TASK GOAL = Reproduce the data between the lines holding "This screenshot has height=720, width=1280." and "will tap(344, 495).", inclusive, and switch "Democrats" to "Republicans" while keeping everything else unchanged.

++++ LISTING ++++

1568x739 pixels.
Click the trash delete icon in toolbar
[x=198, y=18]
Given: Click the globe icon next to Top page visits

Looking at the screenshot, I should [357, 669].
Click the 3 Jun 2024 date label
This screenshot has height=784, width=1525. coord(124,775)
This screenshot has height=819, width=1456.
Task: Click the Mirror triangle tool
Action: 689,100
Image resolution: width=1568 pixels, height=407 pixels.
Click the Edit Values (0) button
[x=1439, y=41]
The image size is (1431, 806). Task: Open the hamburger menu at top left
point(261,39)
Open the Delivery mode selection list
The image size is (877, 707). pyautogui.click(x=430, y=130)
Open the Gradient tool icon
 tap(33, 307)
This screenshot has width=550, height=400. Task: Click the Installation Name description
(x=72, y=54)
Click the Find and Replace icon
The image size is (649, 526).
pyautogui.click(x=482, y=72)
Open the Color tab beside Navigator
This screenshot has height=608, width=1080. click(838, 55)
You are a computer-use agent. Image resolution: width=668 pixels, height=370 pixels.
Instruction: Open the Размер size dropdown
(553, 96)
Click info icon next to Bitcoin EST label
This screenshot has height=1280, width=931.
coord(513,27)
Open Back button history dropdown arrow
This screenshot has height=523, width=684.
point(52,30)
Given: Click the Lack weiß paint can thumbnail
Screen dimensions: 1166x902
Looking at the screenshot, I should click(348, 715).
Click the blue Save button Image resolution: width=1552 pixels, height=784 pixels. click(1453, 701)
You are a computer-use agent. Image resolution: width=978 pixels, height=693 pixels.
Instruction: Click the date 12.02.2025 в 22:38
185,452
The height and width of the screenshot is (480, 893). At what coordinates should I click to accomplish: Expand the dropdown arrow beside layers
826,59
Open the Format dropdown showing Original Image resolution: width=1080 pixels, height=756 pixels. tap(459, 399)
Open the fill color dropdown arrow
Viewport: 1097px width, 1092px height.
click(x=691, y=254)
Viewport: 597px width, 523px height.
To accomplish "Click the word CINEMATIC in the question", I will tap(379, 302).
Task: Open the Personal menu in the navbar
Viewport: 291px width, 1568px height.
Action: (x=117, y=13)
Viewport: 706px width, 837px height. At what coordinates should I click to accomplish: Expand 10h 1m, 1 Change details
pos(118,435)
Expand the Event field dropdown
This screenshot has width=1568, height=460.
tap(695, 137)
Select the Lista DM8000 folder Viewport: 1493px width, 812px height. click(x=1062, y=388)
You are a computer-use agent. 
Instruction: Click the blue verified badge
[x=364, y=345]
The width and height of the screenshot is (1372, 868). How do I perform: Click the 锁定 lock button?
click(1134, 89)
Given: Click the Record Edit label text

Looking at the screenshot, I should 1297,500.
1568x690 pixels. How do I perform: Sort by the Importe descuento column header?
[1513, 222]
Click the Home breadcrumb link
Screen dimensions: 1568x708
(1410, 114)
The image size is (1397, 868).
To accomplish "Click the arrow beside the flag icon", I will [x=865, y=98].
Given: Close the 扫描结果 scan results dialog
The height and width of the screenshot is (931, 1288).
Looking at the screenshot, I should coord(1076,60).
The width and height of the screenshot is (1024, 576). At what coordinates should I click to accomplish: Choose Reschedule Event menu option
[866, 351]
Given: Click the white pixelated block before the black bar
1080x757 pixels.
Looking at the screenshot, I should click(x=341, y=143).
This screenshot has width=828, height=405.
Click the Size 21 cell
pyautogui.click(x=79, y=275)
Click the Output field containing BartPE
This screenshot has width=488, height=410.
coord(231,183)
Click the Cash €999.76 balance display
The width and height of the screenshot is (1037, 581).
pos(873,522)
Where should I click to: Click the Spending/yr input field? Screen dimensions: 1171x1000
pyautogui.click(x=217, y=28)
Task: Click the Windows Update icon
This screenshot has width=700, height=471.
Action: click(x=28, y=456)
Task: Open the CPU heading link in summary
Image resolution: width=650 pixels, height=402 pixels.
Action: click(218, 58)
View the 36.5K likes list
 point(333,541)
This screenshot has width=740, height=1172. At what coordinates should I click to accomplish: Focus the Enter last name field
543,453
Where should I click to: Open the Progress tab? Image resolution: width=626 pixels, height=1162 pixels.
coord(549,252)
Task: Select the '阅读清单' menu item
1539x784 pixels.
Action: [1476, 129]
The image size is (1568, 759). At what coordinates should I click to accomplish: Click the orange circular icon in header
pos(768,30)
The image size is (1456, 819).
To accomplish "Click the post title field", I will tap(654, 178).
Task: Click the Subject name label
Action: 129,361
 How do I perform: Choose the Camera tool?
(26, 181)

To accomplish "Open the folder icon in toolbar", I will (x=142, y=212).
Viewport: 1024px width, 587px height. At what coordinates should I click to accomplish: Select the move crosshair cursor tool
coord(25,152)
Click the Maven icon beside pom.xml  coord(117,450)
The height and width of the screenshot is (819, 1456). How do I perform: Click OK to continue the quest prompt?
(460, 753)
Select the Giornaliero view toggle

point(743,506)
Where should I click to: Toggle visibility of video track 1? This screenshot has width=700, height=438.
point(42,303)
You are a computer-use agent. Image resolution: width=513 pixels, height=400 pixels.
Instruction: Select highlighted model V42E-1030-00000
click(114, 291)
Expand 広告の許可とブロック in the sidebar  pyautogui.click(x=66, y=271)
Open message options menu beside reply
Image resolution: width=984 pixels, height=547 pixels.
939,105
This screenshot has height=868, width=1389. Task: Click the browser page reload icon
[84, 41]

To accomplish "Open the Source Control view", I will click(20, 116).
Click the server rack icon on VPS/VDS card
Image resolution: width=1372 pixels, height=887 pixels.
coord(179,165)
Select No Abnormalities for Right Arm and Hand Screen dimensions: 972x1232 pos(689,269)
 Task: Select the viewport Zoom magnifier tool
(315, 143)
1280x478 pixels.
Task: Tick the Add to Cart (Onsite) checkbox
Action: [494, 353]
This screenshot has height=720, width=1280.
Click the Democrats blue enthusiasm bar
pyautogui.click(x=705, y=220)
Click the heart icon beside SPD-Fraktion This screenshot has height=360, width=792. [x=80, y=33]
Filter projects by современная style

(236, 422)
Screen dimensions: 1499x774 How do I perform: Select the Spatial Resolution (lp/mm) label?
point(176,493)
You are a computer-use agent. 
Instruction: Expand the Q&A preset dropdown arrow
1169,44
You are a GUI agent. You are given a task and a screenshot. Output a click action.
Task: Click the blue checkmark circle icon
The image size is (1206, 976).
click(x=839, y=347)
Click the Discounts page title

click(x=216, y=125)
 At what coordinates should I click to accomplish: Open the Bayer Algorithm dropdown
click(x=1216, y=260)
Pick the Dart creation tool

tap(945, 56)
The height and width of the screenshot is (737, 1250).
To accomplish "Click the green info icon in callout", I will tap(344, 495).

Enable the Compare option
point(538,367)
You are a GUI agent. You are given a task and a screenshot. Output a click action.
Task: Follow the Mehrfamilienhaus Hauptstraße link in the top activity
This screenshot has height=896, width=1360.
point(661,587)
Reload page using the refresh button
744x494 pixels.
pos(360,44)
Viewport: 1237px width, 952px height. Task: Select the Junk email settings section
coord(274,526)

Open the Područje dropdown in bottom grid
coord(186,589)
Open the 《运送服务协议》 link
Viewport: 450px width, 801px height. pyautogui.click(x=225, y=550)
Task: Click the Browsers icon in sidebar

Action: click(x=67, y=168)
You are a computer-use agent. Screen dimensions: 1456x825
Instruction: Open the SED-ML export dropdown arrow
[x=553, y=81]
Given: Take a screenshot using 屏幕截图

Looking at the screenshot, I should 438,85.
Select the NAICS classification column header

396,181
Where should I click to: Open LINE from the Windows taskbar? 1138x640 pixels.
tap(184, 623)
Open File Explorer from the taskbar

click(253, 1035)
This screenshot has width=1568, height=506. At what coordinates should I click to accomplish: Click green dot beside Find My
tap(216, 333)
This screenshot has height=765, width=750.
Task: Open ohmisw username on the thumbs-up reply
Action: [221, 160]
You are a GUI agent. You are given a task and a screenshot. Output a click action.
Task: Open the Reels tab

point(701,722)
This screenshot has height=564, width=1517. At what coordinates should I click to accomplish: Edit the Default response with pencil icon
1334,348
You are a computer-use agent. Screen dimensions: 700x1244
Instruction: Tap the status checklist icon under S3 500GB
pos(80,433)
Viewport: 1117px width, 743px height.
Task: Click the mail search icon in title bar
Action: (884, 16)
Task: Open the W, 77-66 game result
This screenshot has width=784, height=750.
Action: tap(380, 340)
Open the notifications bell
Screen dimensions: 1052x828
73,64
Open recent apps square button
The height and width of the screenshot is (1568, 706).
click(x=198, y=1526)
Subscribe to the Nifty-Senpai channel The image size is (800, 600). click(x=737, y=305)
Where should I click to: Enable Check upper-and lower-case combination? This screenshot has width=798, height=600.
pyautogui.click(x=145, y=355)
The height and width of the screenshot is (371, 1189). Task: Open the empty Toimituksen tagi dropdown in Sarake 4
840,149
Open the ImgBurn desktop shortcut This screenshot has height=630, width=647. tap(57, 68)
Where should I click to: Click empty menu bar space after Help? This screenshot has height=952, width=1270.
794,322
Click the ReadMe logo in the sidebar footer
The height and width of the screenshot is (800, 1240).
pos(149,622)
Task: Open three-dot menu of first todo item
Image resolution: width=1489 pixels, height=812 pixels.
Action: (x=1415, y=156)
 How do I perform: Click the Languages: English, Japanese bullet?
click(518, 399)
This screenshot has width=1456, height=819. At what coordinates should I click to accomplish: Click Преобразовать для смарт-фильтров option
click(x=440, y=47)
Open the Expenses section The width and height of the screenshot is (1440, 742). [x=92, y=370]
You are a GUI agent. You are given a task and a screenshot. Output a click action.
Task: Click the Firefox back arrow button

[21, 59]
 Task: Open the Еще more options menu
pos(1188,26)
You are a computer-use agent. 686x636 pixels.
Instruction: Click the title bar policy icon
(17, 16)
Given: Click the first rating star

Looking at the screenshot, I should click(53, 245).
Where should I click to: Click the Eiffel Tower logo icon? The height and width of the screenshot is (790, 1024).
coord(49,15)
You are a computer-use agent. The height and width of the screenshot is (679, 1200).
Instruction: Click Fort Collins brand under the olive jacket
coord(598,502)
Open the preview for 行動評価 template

++++

RESPONSE TO THE TASK =
This screenshot has height=720, width=1280.
Click the Republicans blue enthusiasm bar
pyautogui.click(x=705, y=220)
Click the heart icon beside SPD-Fraktion This screenshot has height=360, width=792. [x=80, y=33]
Filter projects by современная style

(236, 422)
Screen dimensions: 1499x774 How do I perform: Select the Spatial Resolution (lp/mm) label?
point(176,493)
You are a computer-use agent. 
Instruction: Expand the Q&A preset dropdown arrow
1169,44
You are a GUI agent. You are given a task and a screenshot. Output a click action.
Task: Click the blue checkmark circle icon
The image size is (1206, 976).
click(x=839, y=347)
Click the Discounts page title

click(x=216, y=125)
 At what coordinates should I click to accomplish: Open the Bayer Algorithm dropdown
click(x=1216, y=260)
Pick the Dart creation tool

tap(945, 56)
The height and width of the screenshot is (737, 1250).
To accomplish "Click the green info icon in callout", I will tap(344, 495).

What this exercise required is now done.